# TASKS TO PERFORM
(a) Answer these questions from the passage on HTR2A and SSRI response:
(i) What corrected P value is given for the G-C–C haplotype in subjects with an SSRI therapeutic response?
(ii) What corrected P value did the G-C-T haplotype's association with remission have after Bonferroni correction?
(iii) In the allele-wise analysis, what uncorrected P value for remission is reported for rs1928040?
(b) In the passage on HTR2A and SSRI response, rewrite the stretch from "Haplotype analysis to" through "haplotype-wise analysis statistically.", putting "participants" in place of "subjects".
(c) Translate this sentence from the passage on HTR2A and SSRI response into Spanish: "Therefore, we considered that HTR2A was associated with SSRI therapeutic response in MDD in the Japanese population."

------ EXTRACT TO READ

Haplotype analysis to investigate SSRI response and resmissin in MDD indicated three common haplotypes (rs6311- rs6313-rs1928040: A-T-T, G-C-T and G-C–C). The G-C-T haplotype was less prevalent in subjects with an SSRI therapeutic response (corrected P = 0.00723), while G-C–C was very prevalent in subjects with an SSRI therapeutic response (corrected P = 0.00864). Therefore, we considered that HTR2A was associated with SSRI therapeutic response in MDD in the Japanese population. On the other hand, The G-C-T haplotype was less prevalent in subjects with remission on SSRIs (uncorrected P = 0.0200). This significance disappeared after Bonferroni correction (corrected P = 0.0600). As a result, there are possibilities of type I errors in an association between HTR2A and SSRI therapeutic remission in MDD of the haplotype-wise analysis statistically.
In this study, we detected a marginal association between rs1928040 and SSRI therapeutic response in Japanese MDD in the allele-wise analysis (uncorrected P response = 0.0252 and uncorrected P remission = 0.0418). Therefore, we considered that an association between haplotype in HTR2A and SSRI response in this study might be reflected rs1928040. According to the HapMap database, MAFs of rs7997012 and rs1928040 in Caucasians were different to those in Japanese. Haplotype frequencies and LD between rs6313, rs6311, rs1928040 and rs7997012 in Caucasians were significantly different than in Japanese.

------------
------ GIVEN RECORDS

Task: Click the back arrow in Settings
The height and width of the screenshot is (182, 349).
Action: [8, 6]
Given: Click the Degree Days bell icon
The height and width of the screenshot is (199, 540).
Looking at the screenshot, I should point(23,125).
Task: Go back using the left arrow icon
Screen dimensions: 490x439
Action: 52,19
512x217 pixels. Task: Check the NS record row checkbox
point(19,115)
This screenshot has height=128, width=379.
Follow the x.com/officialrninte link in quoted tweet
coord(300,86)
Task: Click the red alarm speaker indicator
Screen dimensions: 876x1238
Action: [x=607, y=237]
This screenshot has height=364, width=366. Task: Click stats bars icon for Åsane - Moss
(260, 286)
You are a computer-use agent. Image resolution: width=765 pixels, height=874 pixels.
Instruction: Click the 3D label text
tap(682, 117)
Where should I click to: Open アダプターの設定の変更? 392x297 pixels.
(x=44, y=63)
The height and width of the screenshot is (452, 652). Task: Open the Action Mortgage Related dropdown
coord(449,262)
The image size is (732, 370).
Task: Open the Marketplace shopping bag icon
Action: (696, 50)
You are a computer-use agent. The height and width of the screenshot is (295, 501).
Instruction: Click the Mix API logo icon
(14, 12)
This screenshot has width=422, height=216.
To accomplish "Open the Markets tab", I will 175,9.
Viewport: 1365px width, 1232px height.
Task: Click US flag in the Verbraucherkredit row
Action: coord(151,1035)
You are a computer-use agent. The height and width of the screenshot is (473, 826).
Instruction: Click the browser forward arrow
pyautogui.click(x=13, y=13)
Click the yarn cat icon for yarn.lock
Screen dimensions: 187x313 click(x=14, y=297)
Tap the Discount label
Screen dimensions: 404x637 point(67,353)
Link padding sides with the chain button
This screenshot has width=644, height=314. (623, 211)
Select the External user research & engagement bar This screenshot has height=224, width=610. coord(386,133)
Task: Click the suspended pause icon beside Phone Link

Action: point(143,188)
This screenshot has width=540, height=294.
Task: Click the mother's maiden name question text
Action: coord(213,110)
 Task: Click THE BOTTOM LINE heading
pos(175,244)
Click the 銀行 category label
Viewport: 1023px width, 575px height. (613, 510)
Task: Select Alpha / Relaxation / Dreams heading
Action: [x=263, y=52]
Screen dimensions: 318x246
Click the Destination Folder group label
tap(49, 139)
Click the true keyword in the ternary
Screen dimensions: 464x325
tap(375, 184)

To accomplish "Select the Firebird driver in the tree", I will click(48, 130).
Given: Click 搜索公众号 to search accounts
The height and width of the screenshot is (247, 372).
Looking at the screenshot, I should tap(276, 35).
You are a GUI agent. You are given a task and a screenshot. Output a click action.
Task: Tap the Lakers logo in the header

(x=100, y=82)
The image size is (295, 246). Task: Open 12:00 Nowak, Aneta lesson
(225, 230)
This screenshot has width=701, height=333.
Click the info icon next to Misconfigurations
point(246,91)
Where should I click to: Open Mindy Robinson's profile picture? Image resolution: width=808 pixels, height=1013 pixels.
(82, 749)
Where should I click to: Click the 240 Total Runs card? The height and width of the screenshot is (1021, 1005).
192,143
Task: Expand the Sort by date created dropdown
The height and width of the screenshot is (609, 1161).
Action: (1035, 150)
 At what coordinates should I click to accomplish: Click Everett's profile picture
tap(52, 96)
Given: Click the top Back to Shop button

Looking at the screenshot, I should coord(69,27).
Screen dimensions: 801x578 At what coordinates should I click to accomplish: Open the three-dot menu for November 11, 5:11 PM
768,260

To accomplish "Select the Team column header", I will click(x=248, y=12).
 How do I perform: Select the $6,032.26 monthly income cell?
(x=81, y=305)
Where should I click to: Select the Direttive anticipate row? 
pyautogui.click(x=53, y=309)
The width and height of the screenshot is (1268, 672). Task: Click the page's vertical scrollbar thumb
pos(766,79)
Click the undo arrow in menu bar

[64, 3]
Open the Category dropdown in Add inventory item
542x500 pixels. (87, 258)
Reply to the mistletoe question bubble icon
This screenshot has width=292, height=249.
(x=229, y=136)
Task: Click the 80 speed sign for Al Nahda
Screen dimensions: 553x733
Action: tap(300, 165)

------------

# ANSWERS FOR THE EXERCISE
(a)
(i) 0.00864
(ii) 0.0600
(iii) 0.0418

(b)
Haplotype analysis to investigate SSRI response and resmissin in MDD indicated three common haplotypes (rs6311- rs6313-rs1928040: A-T-T, G-C-T and G-C–C). The G-C-T haplotype was less prevalent in participants with an SSRI therapeutic response (corrected P = 0.00723), while G-C–C was very prevalent in participants with an SSRI therapeutic response (corrected P = 0.00864). Therefore, we considered that HTR2A was associated with SSRI therapeutic response in MDD in the Japanese population. On the other hand, The G-C-T haplotype was less prevalent in participants with remission on SSRIs (uncorrected P = 0.0200). This significance disappeared after Bonferroni correction (corrected P = 0.0600). As a result, there are possibilities of type I errors in an association between HTR2A and SSRI therapeutic remission in MDD of the haplotype-wise analysis statistically.

(c) Por lo tanto, consideramos que HTR2A estaba asociado con la respuesta terapéutica a los ISRS en el TDM en la población japonesa.